Page:Ribot - Revue philosophique de la France et de l’étranger, tome 37.djvu/173

Le texte de cette page a été corrigé et est conforme au fac-similé.
 Les corrections sont expliquées en page de discussion


L’INERTIE MENTALE


ET LA LOI DU MOINDRE EFFORT

La physique nous démontre qu’aucun corps ne se meut si le mouvement ne lui est communiqué, par une voie ou par une autre, du dehors ; la chimie nous démontre que les phénomènes chimiques sont impossibles si un courant de mouvement moléculaire ne vient troubler les vibrations des atomes provoquant entre eux des nouveaux arrangements, que ce mouvement soit sous forme de lumière, de chaleur, d’électricité ou d’action mécanique (choc, pression). De même un corps en mouvement s’arrête, une substance chimique devient inactive lorsque cette quantité de mouvement communiqué a été entièrement consommée, car aucun phénomène n’est éternel. C’est la loi bien connue qu’on nomme loi d’inertie ; mais tandis que cette loi est en général censée régler seulement les phénomènes de la matière, elle règle aussi les phénomènes de l’esprit et est susceptible d’application même dans le champ des sciences psychologiques[1].

Le cerveau, en effet, pour entrer en action et produire des images, des idées, des émotions, doit être pour cela pourvu de mouvement ; car un état de conscience est, de même que tous les autres phénomènes naturels, une dépense de force, de cette espèce particulière de force que nous appelons nerveuse, faute de savoir rien de plus précis sur elle, mais qui selon toutes les probabilités doit en dernière analyse se réduire au mouvement : et la voie par laquelle tout ce courant de mouvement et de vie vient aboutir au cerveau, ce sont les sens.
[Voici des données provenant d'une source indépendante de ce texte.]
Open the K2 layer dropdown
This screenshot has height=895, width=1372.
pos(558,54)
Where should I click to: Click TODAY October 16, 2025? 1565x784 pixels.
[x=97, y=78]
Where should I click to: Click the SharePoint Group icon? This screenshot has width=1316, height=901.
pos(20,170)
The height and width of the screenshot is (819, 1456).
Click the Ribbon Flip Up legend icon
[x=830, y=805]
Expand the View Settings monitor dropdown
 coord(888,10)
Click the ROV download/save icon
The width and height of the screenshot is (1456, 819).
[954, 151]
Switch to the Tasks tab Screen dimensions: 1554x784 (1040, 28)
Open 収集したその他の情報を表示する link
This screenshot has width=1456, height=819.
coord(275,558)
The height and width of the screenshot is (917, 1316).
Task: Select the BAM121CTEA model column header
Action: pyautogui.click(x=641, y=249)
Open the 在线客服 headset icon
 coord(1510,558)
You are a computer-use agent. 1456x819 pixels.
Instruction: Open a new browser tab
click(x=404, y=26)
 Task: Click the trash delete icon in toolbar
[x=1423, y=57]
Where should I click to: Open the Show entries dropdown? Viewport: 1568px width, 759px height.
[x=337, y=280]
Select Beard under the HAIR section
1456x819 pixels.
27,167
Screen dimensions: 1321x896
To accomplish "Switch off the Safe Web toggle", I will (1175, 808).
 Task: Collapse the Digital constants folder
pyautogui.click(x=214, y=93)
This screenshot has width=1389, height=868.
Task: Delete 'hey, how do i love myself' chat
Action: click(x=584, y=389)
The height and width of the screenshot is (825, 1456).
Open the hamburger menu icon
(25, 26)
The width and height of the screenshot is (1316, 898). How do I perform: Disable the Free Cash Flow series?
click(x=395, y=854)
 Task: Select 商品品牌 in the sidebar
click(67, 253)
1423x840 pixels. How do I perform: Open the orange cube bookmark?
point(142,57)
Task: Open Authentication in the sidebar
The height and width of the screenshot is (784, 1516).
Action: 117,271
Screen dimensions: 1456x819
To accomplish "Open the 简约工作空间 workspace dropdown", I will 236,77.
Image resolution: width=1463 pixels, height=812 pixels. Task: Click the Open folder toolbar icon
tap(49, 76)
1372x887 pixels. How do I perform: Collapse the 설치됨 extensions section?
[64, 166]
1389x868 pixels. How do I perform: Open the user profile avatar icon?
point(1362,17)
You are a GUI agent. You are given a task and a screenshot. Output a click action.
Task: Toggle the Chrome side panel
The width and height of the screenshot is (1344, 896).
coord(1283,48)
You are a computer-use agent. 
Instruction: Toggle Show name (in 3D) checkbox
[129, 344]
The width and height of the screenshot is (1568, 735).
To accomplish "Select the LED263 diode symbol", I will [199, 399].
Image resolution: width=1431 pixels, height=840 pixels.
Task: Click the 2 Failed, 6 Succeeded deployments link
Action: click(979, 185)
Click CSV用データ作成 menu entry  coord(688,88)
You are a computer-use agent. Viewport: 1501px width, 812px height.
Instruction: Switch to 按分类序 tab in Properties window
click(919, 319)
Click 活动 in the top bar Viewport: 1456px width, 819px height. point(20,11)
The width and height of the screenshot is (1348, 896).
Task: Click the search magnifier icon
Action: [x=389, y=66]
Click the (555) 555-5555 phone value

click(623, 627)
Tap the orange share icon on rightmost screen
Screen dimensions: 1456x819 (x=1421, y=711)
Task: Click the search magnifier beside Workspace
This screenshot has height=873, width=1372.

Il est vrai que souvent il nous paraît que des images, des idées, des émotions se produisent en nous par elles-mêmes ; mais c’est une illusion engendrée par l’ignorance de la cause qui a éveillé tel ou tel autre état de conscience. Nous prêtons en général très peu d’atten-

  1. Le mérite d’avoir introduit l’idée de l’inertie en psychologie revient, comme on sait, à M. Lombroso, qui s’en servit pour expliquer l’inné conservatisme humain. Dans cette étude, je propose une nouvelle application de cette idée qui me paraît très féconde.